■ **Problem details**
Swap "GUI agent" for "interface agent" in the records from the line with "Where should I click to: Filter" to the line with "Open the Active", and output only those lines with everything else unchanged.
------------------------------------------------------------------------
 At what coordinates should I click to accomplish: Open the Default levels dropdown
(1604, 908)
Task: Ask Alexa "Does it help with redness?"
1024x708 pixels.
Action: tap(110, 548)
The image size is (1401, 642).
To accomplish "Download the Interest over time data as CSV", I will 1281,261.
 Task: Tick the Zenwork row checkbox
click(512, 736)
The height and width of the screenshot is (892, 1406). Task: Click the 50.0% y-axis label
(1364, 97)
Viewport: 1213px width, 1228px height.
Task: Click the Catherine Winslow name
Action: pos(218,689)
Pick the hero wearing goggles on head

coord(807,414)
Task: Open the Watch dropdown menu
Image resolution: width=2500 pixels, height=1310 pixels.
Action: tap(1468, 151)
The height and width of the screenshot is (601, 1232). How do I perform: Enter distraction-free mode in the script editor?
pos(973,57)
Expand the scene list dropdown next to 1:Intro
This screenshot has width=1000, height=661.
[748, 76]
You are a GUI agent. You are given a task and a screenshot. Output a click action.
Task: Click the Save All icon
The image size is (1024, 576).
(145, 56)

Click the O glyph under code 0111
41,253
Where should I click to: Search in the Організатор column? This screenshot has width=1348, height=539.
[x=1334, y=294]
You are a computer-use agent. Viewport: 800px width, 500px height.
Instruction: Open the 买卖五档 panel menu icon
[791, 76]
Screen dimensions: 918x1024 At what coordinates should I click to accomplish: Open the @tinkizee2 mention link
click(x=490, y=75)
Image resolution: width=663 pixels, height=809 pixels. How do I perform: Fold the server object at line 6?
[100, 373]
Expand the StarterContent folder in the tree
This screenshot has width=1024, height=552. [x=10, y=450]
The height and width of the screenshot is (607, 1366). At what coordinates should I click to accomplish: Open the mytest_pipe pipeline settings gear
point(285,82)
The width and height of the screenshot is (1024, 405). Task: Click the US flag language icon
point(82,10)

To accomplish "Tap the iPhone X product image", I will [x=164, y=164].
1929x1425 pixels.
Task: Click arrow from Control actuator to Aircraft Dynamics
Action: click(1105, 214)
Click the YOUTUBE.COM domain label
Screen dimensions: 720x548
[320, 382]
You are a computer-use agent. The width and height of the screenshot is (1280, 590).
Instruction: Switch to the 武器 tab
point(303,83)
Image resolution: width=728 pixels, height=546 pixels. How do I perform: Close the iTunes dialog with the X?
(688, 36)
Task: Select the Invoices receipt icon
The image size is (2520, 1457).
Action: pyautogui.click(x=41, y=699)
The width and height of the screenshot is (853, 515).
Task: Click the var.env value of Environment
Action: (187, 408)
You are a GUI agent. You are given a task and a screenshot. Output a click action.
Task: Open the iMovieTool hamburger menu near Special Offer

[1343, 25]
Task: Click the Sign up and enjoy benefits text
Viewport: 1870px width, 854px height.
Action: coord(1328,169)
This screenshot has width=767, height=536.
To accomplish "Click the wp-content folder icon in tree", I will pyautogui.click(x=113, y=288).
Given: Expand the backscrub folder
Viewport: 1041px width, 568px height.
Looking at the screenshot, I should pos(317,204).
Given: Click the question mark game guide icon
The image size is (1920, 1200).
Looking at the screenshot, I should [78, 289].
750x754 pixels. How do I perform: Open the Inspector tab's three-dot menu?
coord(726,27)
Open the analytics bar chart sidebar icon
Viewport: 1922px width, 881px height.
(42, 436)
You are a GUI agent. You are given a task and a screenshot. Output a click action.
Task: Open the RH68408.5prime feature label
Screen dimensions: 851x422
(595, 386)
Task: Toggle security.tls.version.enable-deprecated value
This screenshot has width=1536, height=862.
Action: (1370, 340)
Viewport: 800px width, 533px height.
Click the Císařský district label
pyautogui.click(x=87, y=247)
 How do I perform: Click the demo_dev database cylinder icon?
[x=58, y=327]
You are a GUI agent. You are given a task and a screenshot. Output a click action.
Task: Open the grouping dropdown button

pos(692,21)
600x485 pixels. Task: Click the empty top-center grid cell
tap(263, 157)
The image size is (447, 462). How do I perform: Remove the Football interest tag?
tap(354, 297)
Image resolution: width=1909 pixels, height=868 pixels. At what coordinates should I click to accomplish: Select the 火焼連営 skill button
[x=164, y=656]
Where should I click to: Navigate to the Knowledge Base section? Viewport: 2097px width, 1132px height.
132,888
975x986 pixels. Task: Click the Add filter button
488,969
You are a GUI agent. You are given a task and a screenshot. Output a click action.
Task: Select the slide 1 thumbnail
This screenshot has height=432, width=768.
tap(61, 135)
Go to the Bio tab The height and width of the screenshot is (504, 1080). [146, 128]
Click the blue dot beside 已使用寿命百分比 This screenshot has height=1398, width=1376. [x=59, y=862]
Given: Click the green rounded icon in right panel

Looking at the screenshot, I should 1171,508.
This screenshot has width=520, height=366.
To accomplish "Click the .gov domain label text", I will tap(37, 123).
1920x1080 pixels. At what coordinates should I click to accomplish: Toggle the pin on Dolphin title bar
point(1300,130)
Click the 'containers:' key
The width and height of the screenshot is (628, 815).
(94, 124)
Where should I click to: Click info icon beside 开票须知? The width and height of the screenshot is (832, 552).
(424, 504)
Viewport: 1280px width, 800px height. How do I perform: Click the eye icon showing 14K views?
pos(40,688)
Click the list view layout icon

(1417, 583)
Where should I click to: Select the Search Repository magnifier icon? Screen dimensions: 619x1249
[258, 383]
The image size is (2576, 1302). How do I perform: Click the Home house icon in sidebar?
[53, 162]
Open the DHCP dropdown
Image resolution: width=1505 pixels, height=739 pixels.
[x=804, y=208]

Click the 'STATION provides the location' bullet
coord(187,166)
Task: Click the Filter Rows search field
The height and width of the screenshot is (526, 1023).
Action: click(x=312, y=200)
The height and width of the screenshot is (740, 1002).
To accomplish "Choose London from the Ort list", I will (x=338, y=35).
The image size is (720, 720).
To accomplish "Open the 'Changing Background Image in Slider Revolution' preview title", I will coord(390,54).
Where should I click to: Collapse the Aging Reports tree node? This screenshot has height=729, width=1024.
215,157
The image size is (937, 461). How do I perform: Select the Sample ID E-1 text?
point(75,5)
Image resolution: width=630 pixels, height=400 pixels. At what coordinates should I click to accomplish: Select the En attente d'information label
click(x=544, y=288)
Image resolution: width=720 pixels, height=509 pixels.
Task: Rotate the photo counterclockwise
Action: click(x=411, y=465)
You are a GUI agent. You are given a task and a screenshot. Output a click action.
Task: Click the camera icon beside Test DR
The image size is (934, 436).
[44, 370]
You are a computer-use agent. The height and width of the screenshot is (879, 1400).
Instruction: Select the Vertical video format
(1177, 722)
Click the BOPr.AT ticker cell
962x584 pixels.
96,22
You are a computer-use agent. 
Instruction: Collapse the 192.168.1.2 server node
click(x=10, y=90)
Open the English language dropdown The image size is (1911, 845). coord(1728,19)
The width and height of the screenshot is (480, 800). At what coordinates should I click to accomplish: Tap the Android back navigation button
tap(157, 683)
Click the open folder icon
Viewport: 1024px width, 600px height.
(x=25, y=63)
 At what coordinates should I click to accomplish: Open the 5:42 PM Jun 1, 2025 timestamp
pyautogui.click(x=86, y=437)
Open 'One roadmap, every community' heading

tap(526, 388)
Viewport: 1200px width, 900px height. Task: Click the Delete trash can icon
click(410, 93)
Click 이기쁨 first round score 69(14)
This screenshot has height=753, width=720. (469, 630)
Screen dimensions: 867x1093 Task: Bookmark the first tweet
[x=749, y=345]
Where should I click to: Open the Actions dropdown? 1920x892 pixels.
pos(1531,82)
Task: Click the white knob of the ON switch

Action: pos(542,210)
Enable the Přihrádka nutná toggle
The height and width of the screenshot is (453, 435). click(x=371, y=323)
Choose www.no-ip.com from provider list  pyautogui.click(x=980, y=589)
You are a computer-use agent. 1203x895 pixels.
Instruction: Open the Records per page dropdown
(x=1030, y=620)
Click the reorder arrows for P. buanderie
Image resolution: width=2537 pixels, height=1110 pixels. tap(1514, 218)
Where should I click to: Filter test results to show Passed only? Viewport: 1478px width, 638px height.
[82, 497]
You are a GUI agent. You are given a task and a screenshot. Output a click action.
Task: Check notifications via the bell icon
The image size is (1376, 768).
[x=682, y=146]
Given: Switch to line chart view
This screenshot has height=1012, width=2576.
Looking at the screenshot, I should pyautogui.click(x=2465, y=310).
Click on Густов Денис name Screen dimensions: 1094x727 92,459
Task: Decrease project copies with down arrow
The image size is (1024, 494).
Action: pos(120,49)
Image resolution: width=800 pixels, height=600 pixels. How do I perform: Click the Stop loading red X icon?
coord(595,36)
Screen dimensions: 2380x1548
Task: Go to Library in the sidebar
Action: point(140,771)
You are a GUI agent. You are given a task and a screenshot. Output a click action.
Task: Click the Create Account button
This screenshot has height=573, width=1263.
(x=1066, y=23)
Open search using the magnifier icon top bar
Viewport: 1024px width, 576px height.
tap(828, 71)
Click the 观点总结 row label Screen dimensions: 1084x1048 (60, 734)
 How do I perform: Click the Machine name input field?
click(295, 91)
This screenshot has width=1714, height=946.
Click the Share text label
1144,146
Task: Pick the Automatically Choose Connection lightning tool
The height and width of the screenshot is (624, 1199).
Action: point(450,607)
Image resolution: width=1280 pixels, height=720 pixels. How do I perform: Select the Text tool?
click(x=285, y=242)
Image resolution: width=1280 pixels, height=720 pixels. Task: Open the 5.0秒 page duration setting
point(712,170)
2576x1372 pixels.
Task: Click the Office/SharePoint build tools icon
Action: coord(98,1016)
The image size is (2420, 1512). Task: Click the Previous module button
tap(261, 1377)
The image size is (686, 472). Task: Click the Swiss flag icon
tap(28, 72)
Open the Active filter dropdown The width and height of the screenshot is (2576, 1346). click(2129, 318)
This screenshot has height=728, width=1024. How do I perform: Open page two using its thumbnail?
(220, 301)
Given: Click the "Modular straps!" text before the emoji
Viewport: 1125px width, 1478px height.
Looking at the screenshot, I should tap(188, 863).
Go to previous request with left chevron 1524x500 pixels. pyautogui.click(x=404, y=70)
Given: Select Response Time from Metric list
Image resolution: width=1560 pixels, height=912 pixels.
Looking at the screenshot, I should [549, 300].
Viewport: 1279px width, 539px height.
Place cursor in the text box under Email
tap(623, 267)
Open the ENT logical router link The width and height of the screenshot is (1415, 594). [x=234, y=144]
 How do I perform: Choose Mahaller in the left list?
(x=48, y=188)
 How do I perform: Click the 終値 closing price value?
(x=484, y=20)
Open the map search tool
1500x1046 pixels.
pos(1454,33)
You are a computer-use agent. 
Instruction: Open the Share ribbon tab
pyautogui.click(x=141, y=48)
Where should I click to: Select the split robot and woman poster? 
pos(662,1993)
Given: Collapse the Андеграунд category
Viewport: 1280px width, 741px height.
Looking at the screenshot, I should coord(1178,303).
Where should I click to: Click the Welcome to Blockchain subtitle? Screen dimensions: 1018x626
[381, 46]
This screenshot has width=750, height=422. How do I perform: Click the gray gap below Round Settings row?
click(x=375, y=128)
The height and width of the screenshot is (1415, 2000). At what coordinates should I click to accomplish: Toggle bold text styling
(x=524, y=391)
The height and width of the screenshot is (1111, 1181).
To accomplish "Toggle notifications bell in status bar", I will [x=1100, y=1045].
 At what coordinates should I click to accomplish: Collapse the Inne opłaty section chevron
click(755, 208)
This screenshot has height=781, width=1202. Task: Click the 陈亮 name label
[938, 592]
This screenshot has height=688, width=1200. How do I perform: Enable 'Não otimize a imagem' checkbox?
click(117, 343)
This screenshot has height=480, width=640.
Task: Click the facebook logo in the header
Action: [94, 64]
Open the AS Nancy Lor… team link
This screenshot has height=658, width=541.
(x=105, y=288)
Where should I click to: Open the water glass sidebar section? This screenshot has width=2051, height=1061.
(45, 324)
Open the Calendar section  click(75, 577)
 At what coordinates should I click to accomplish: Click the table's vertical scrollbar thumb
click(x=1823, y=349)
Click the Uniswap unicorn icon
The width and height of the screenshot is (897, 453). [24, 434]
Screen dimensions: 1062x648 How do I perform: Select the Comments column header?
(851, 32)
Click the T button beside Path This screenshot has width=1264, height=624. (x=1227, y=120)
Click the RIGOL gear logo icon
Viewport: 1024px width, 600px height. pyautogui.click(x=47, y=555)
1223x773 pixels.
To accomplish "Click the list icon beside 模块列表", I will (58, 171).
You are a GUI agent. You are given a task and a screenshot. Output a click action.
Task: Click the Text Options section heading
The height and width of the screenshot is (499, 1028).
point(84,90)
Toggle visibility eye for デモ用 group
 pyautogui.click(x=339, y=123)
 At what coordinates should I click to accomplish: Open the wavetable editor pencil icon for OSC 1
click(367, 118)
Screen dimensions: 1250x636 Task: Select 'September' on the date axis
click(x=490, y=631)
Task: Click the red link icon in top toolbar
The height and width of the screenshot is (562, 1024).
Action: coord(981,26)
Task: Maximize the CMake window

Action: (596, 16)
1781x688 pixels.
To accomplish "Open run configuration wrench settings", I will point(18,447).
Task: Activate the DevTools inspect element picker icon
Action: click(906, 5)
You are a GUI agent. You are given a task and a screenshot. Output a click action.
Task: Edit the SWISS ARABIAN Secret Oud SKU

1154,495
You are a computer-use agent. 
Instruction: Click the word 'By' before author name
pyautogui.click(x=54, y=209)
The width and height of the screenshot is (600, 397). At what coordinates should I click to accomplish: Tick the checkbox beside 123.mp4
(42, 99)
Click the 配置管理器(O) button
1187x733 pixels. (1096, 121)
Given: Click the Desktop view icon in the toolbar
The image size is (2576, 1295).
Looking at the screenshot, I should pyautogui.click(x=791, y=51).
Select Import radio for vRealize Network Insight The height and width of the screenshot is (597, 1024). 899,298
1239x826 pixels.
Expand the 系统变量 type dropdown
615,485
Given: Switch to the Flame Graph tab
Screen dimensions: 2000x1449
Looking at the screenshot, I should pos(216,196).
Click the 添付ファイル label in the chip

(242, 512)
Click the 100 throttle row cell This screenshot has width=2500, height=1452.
------------------------------------------------------------------------
■ **The solution**
Where should I click to: Filter test results to show Passed only? Viewport: 1478px width, 638px height.
[82, 497]
You are a interface agent. You are given a task and a screenshot. Output a click action.
Task: Check notifications via the bell icon
The image size is (1376, 768).
[x=682, y=146]
Given: Switch to line chart view
This screenshot has height=1012, width=2576.
Looking at the screenshot, I should pyautogui.click(x=2465, y=310).
Click on Густов Денис name Screen dimensions: 1094x727 92,459
Task: Decrease project copies with down arrow
The image size is (1024, 494).
Action: pos(120,49)
Image resolution: width=800 pixels, height=600 pixels. How do I perform: Click the Stop loading red X icon?
coord(595,36)
Screen dimensions: 2380x1548
Task: Go to Library in the sidebar
Action: point(140,771)
You are a interface agent. You are given a task and a screenshot. Output a click action.
Task: Click the Create Account button
This screenshot has height=573, width=1263.
(x=1066, y=23)
Open search using the magnifier icon top bar
Viewport: 1024px width, 576px height.
tap(828, 71)
Click the 观点总结 row label Screen dimensions: 1084x1048 (60, 734)
 How do I perform: Click the Machine name input field?
click(295, 91)
This screenshot has width=1714, height=946.
Click the Share text label
1144,146
Task: Pick the Automatically Choose Connection lightning tool
The height and width of the screenshot is (624, 1199).
Action: point(450,607)
Image resolution: width=1280 pixels, height=720 pixels. How do I perform: Select the Text tool?
click(x=285, y=242)
Image resolution: width=1280 pixels, height=720 pixels. Task: Open the 5.0秒 page duration setting
point(712,170)
2576x1372 pixels.
Task: Click the Office/SharePoint build tools icon
Action: coord(98,1016)
The image size is (2420, 1512). Task: Click the Previous module button
tap(261, 1377)
The image size is (686, 472). Task: Click the Swiss flag icon
tap(28, 72)
Open the Active filter dropdown The width and height of the screenshot is (2576, 1346). click(2129, 318)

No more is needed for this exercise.